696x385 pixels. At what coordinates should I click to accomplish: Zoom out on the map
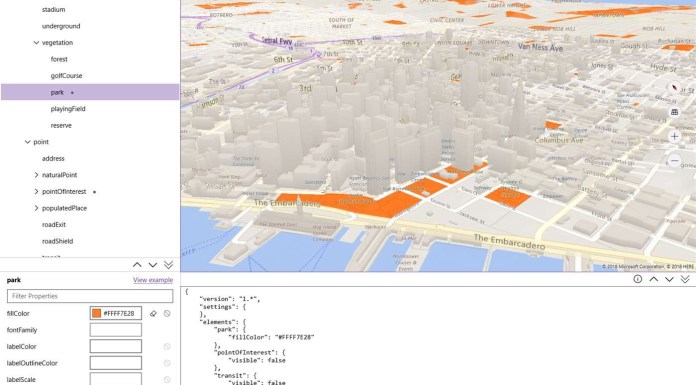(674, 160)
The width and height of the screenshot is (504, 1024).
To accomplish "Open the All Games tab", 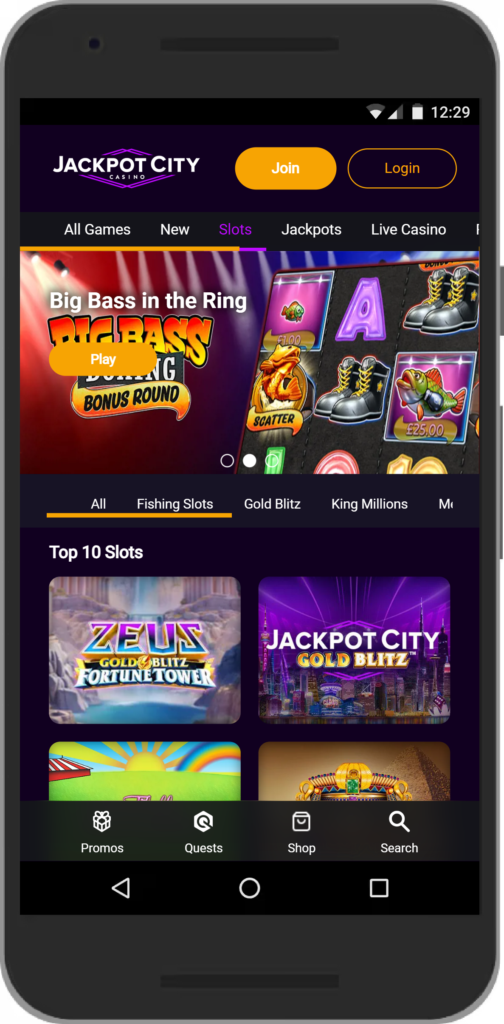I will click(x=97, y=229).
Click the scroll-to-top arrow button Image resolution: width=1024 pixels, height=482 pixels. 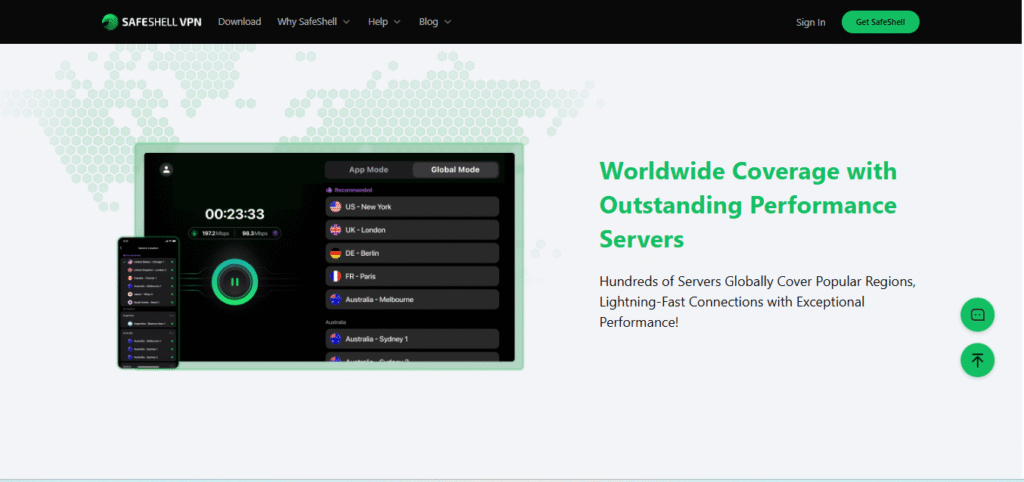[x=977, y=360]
+===+
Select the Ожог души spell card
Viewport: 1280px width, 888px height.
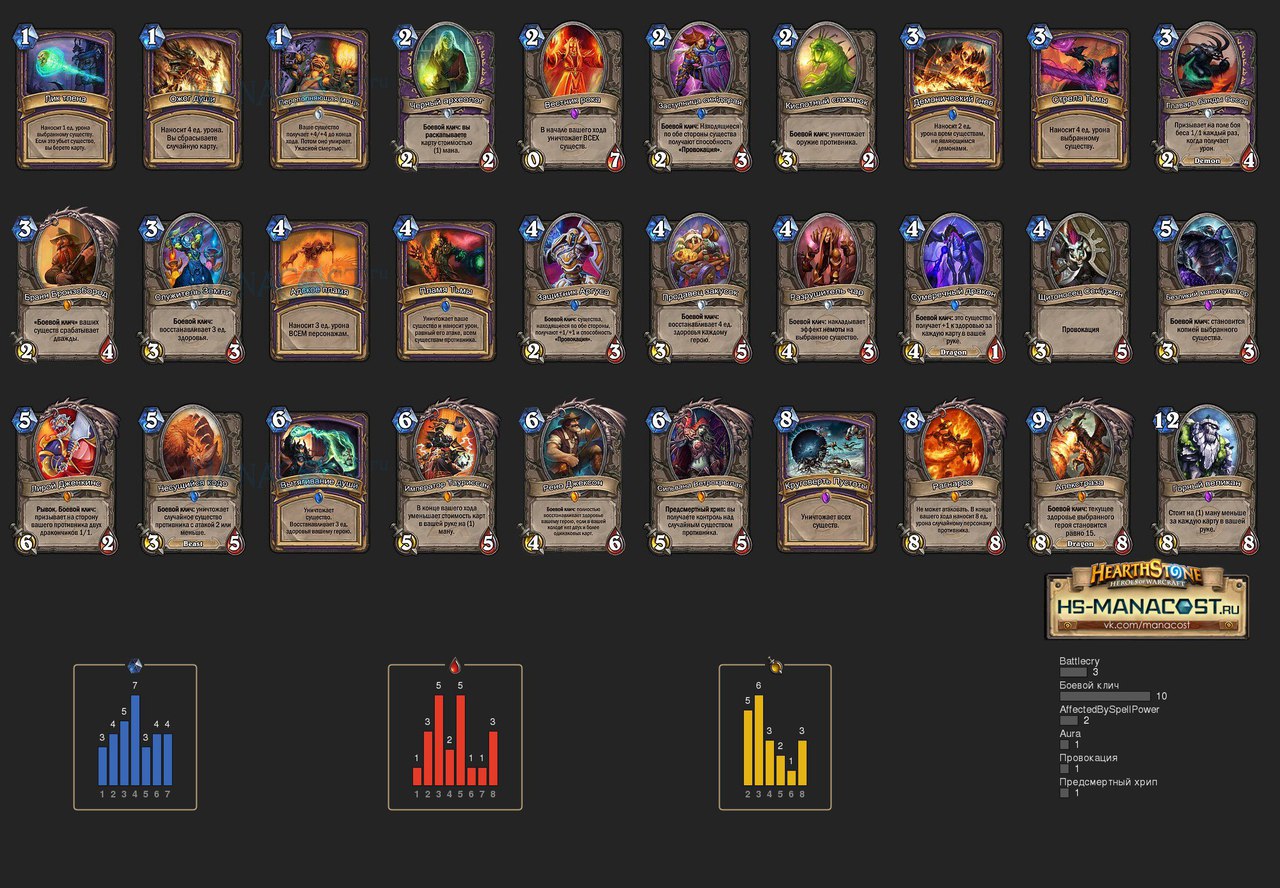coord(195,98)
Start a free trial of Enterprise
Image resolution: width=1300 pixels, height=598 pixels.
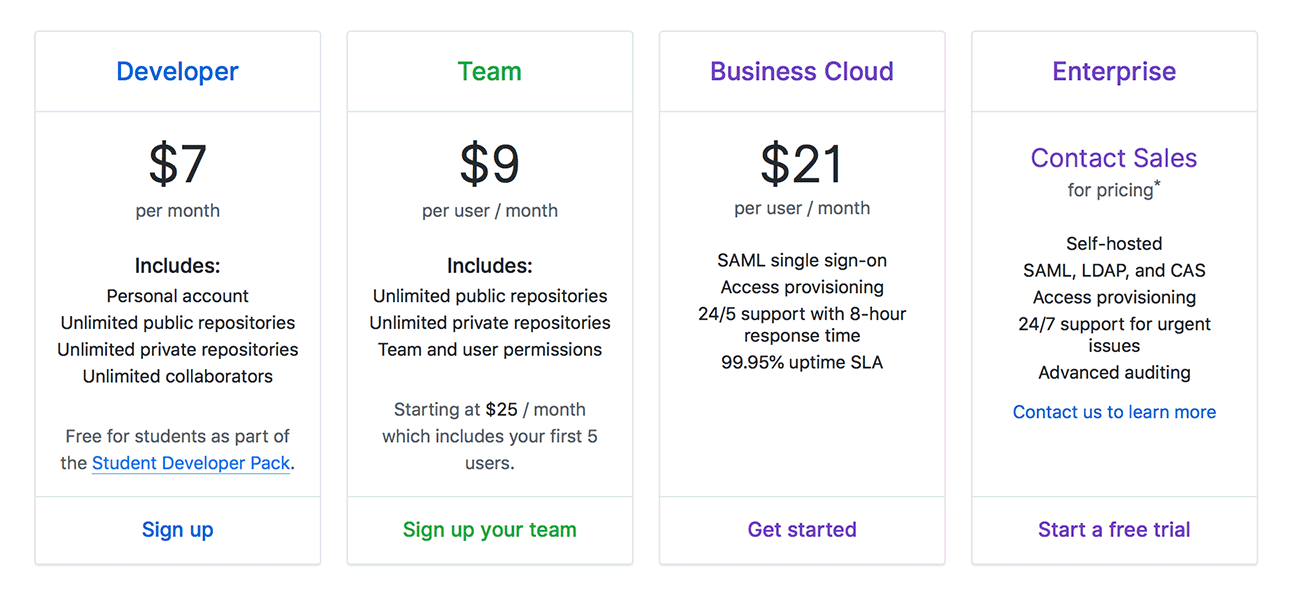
+===+
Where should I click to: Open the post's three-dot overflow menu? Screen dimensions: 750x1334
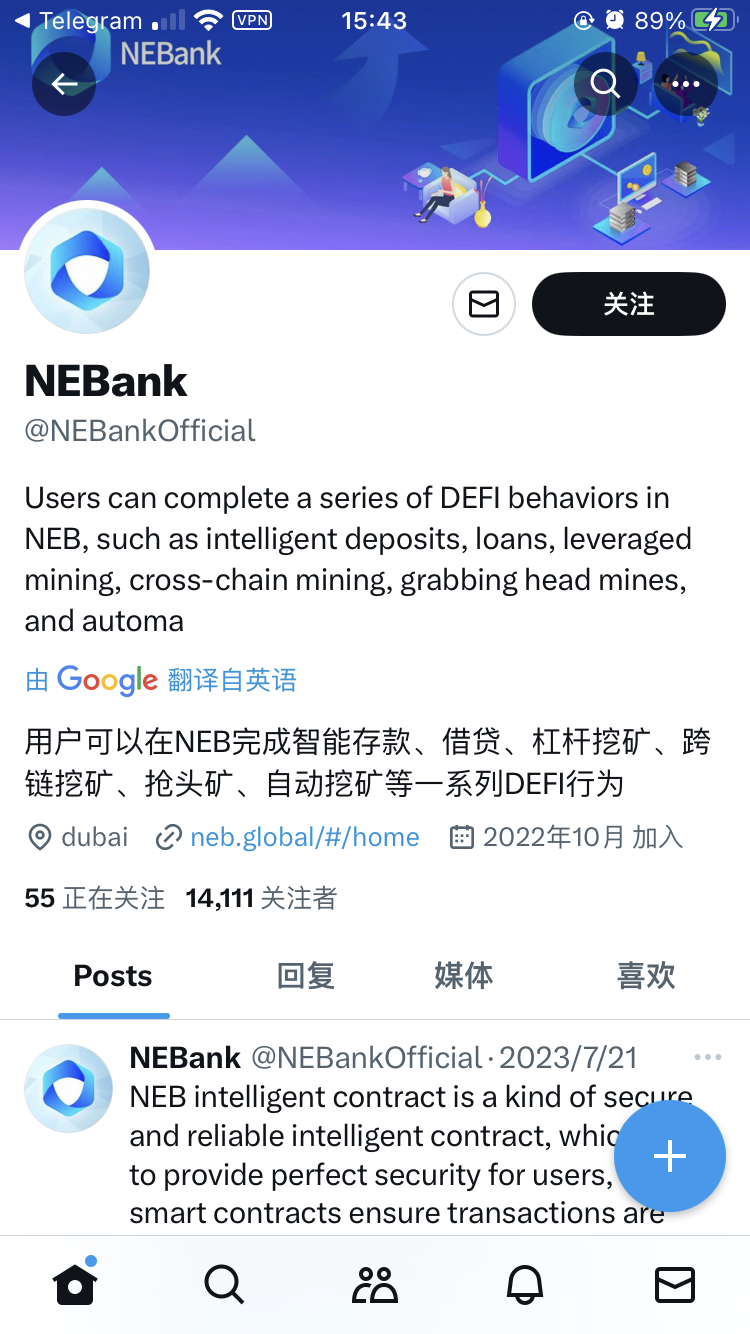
+===+
== YOUR TASK ==
In the material above, which lines fall between the one holding "Viewport: 1280px width, 888px height." and the one holding "Image resolution: width=1300", inclusive? Print exactly those, with the pictures left out.

== FINISHED EXERCISE ==
Viewport: 1280px width, 888px height.
coord(195,98)
Start a free trial of Enterprise
Image resolution: width=1300 pixels, height=598 pixels.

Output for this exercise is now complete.